1943. La Segunda Guerra Mundial barre el Sudeste Asiático, con las tropas japonesas extendiéndose poco a poco desde Birmania hasta Nueva Guinea, pasando por la gran isla de Borneo. Pero el gran interior selvático de la isla, entonces la mayor extensión de bosque primario fuera de África o el Amazonas, sigue intocable y solo accesible a través de la interminable maraña de ríos que cruzan la isla. Y es hacia este interior, la antigua tierra de los “cazadores de cabezas” de Salgari, donde un joven oficial inglés, Tom Harrisson, cae en paracaídas, intentando organizar como guerrilla a los mismos hombres que la administración colonial nunca ha conseguido civilizar.

La hazaña de Harrisson ya es historia, pero los hombres que fue a buscar siguen habitando las partes altas de la Cordillera Central, los Kelabit Highlands, donde como si del mítico Shangri La se tratara. A caballo entre las fronteras de Malasia e Indonesia, los Kelabit se establecieron en la cabecera del río Baram hace cientos de años, dedicados casi exclusivamente a la caza y al cultivo de arroz de altura. Una zona y una cultura cuya visita sigue restringida al turismo y sólo accesible por aire o caminando cerca de 500 km a través de uno de los bosques más espectaculares, aún, del planeta.

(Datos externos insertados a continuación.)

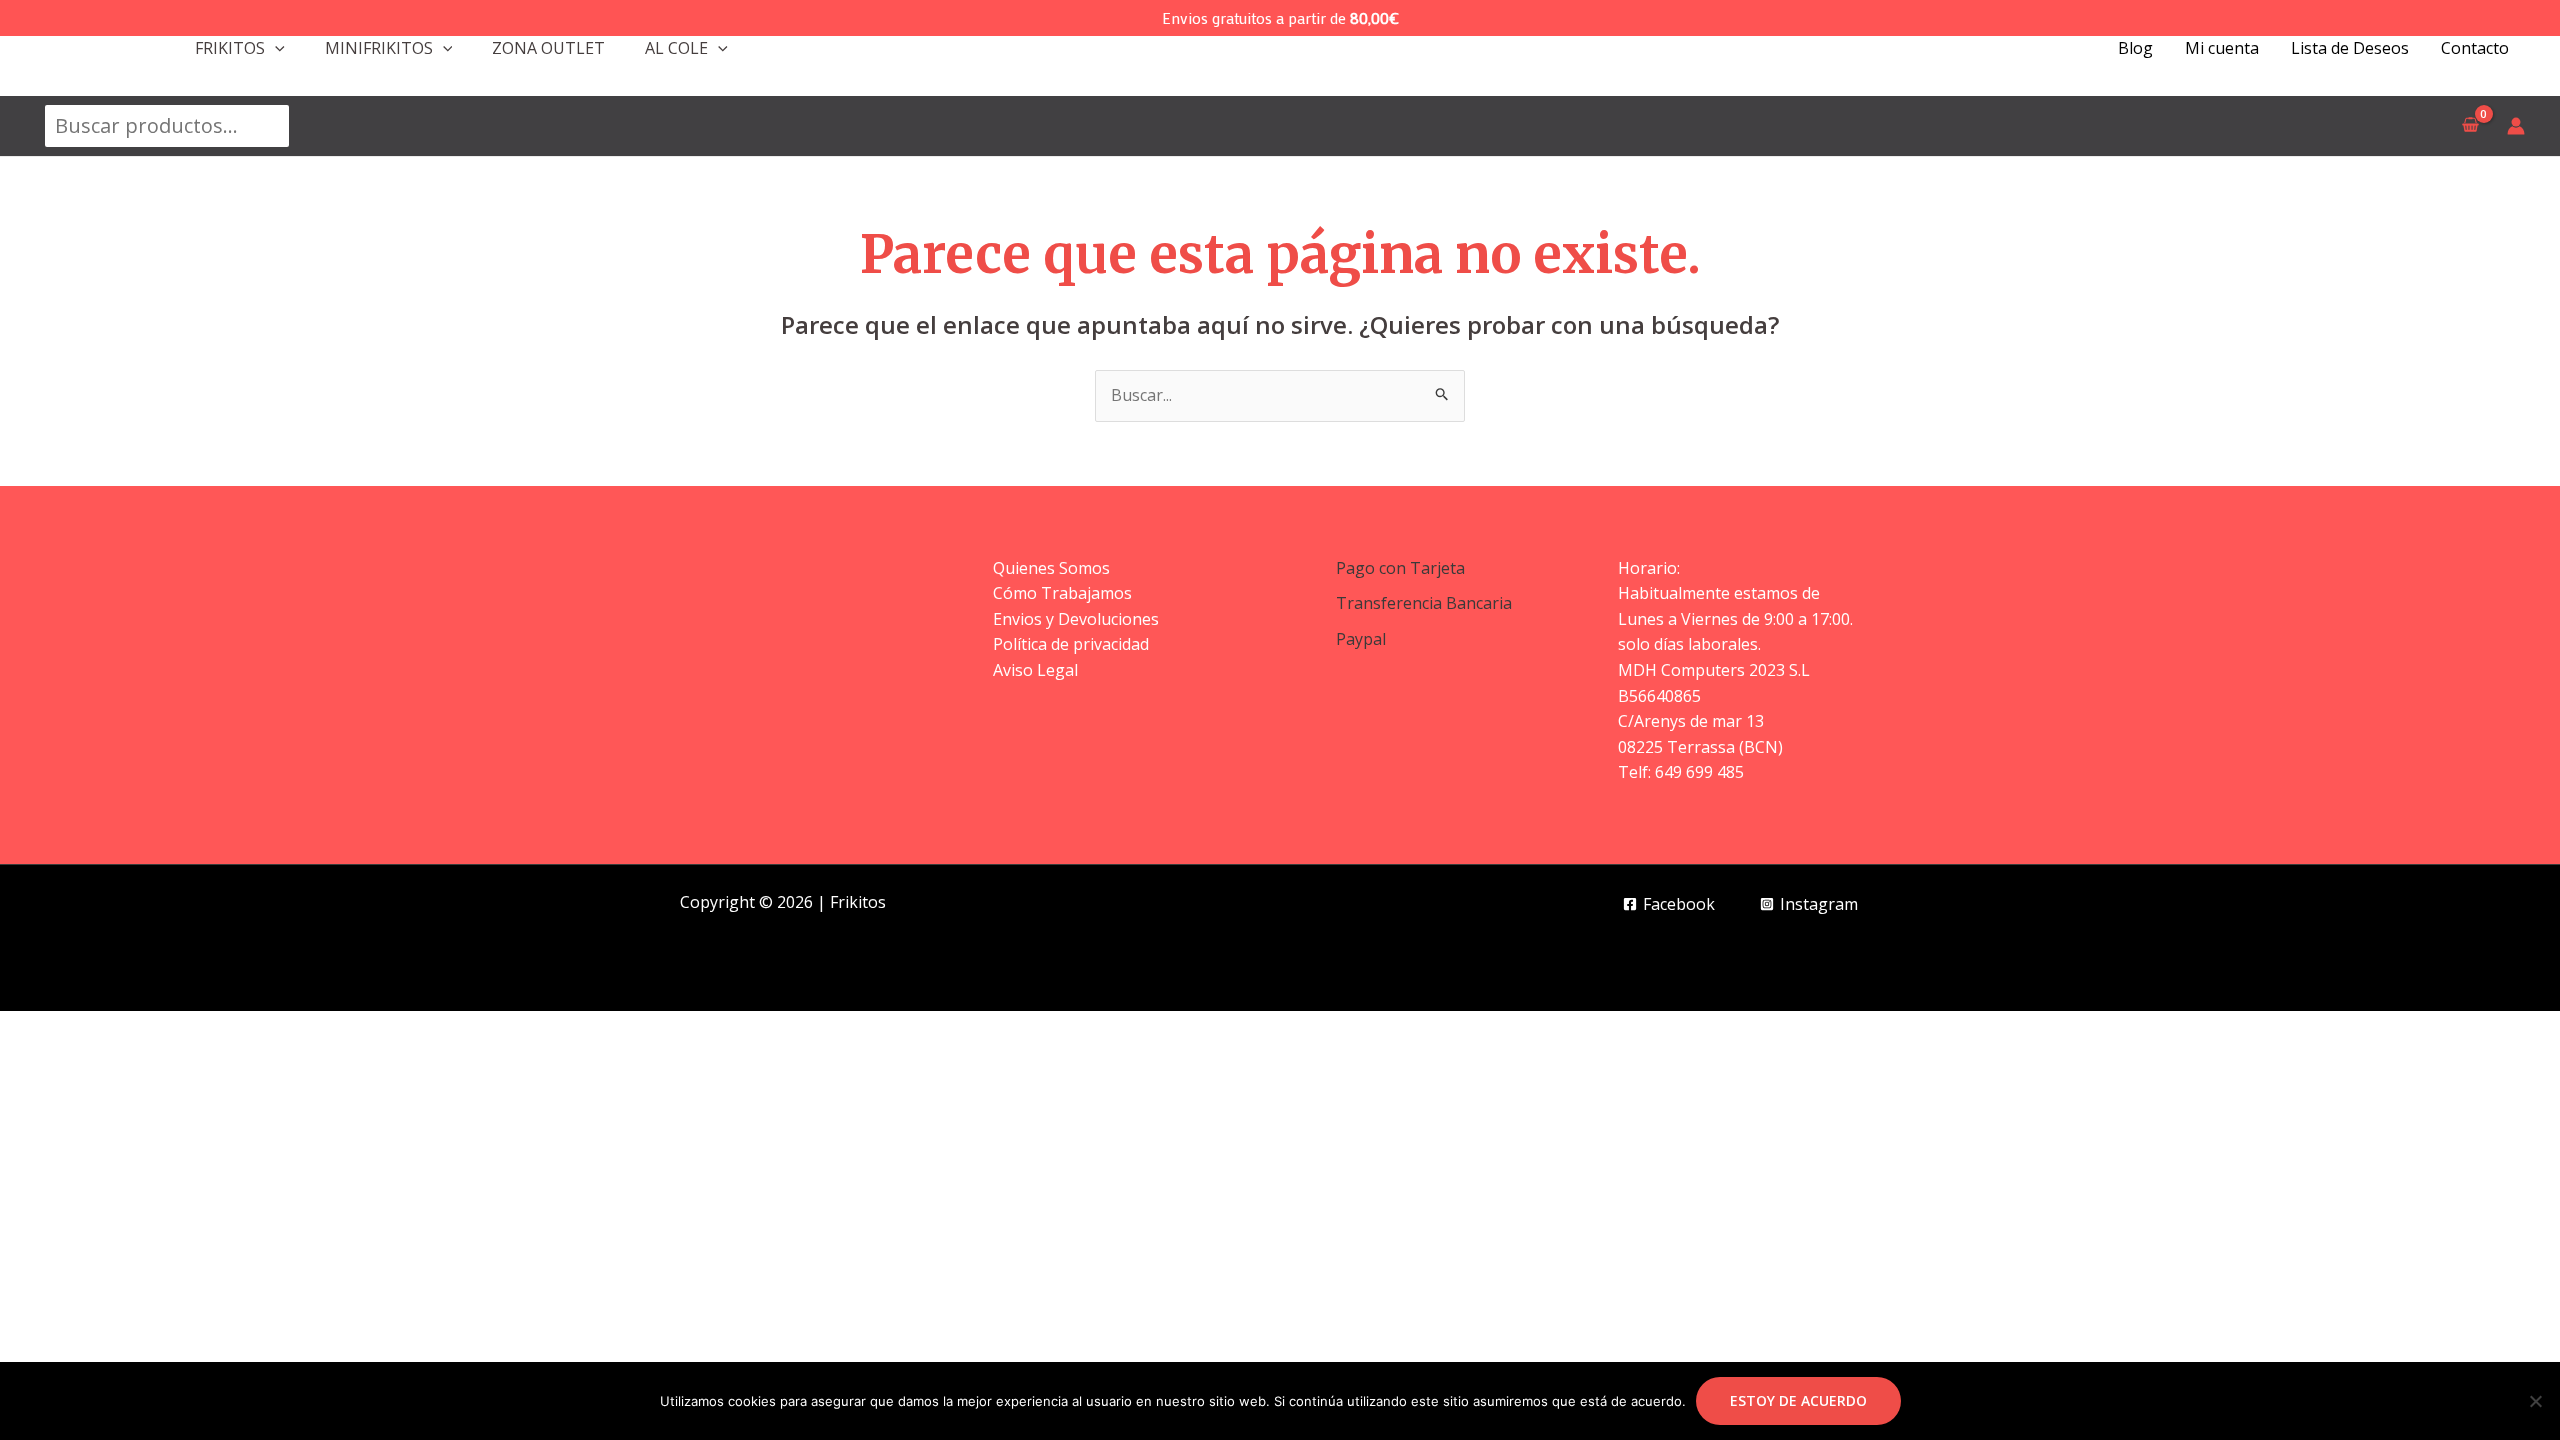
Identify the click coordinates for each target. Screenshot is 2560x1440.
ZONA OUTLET (548, 48)
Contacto (2475, 48)
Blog (2135, 48)
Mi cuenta (2222, 48)
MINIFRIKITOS (379, 48)
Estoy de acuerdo (1798, 1400)
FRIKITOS (230, 48)
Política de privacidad (1071, 644)
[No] (2535, 1401)
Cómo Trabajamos (1062, 593)
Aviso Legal (1035, 670)
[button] (275, 48)
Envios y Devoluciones (1076, 619)
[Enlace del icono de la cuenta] (2516, 126)
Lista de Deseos (2350, 48)
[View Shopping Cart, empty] (2470, 126)
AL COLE (676, 48)
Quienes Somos (1051, 568)
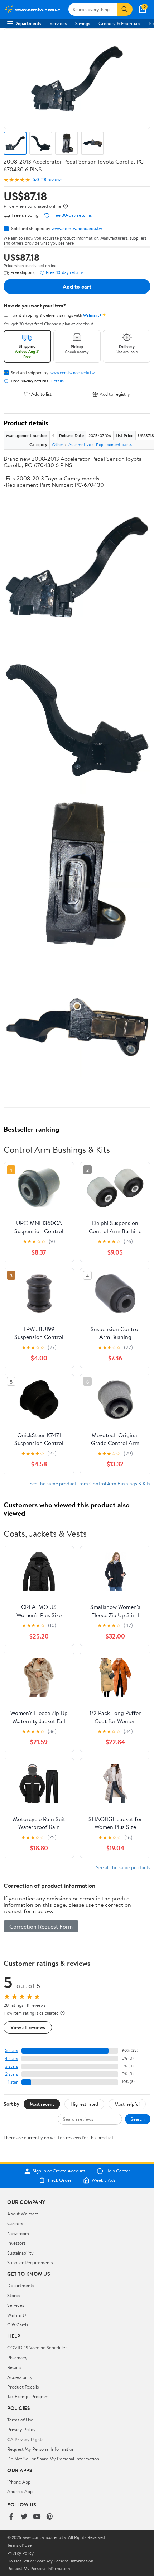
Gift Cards (17, 2324)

partimos a la ascensión de su montaña sagrada y en busca de rastros de los Penan, los originales habitantes de Borneo, los verdaderos hombres de la selva

La ascensión al Murud comienza muy de mañana.  Junto con Joe Layan, mi guía Kelabit, partimos a la ascensión de su montaña sagrada y en busca de rastros de los Penan, los originales habitantes de Borneo, los verdaderos hombres de la selva. Cruzamos varios ríos por improvisados troncos gigantescos lanzados a través del cauce. Una vegetación no muy densa nos rodea. Estamos en el límite de una de las mayores concesiones madereras del mundo, que poco a poco destroza las escasas zonas de bosque primario original que Harrisson pudo contemplar hace más de 60 años.

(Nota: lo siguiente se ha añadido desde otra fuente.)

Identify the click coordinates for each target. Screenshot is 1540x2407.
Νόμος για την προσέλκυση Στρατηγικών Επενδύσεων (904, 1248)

Durante las noches, en los campamentos improvisados donde tendemos nuestras hamacas, podemos observar, con el trasfondo de la luz de los relámpagos de las alucinantes tormentas que barren el bosque, el resplandor lejano de los campamentos de tala, perdidos en la enorme extensión verde y completamente desconectados del resto del mundo.

Poco a poco ganamos altura, ayudándonos de las raíces aéreas de las higueras primigenias, alcanzando poco después del amanecer la cima del pico, desde donde el bosque se despliega ante nosotros con las líneas de la cordillera como olas en este mar esmeralda de árboles. Empezamos el descenso destrepando por la ladera hasta un pequeño riachuelo. Junto a la orilla, dos pequeñas figuras ahúman un pedazo de carne. Un “babi”, un pequeño cerdo cazado por estos dos personajes pequeños, más pálidos que los Kelabit o los Kayak de la costa. Penan.

Esa noche la pasamos junto a ellos, en un pequeño refugio de hojas de ratan, donde otros Penan acuden. No entiendo nada de los que hablan y Joe apenas algunos retazos, pero estoy sorprendido de la enorme locuacidad de todo el grupo. A falta de cualquier medio moderno de comunicación, es a través del habla, de las canciones que las madres cantan y los cuentos que los ancianos musitan, como se transmite la tradición Penan.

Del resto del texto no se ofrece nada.